What is being asked
Without the pictures, write out every entry that follows exactly.

Input data
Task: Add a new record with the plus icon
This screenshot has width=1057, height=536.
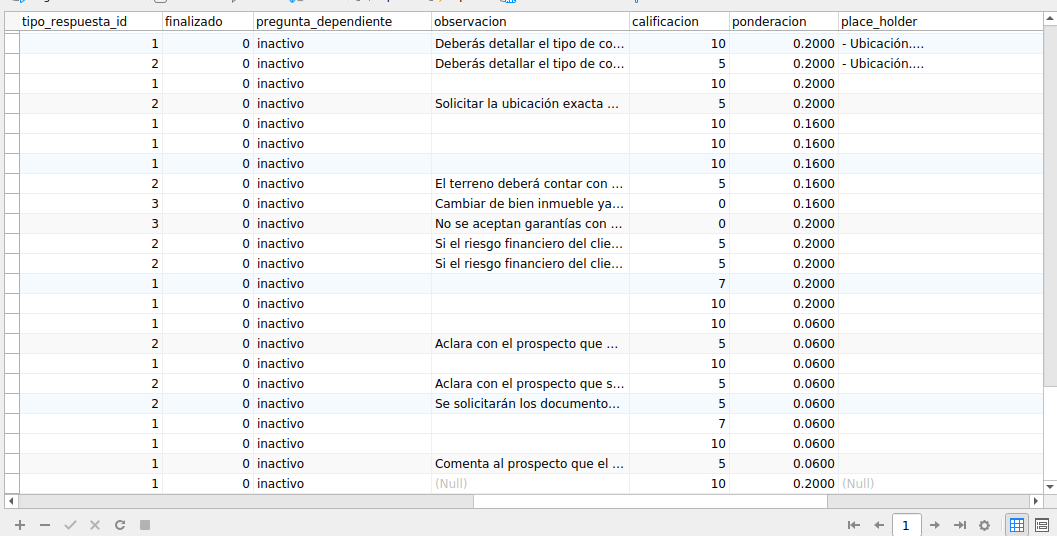Action: [20, 525]
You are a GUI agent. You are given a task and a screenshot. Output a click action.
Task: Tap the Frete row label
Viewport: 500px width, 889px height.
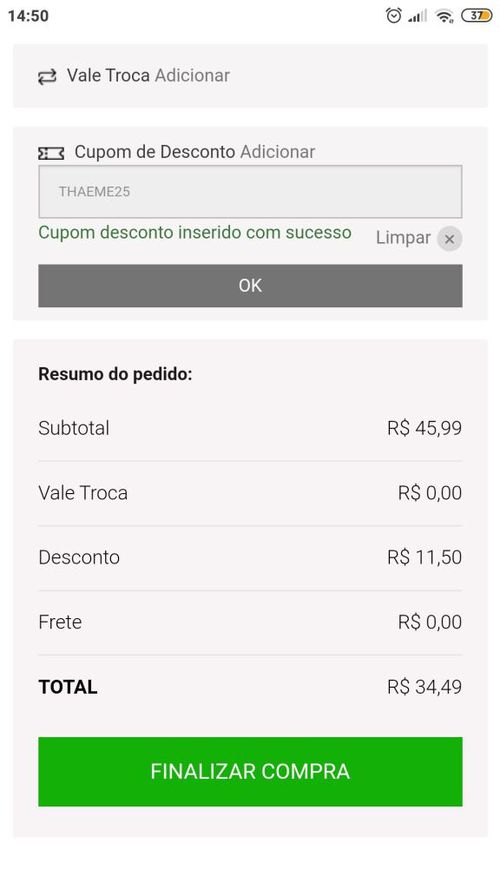60,622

Response to this task
Task: Add a new record with the plus icon
This screenshot has width=1057, height=536.
Action: [20, 525]
You are a GUI agent. You are given a task and a screenshot. Output a click action.
Task: Tap the Frete row label
Viewport: 500px width, 889px height.
60,622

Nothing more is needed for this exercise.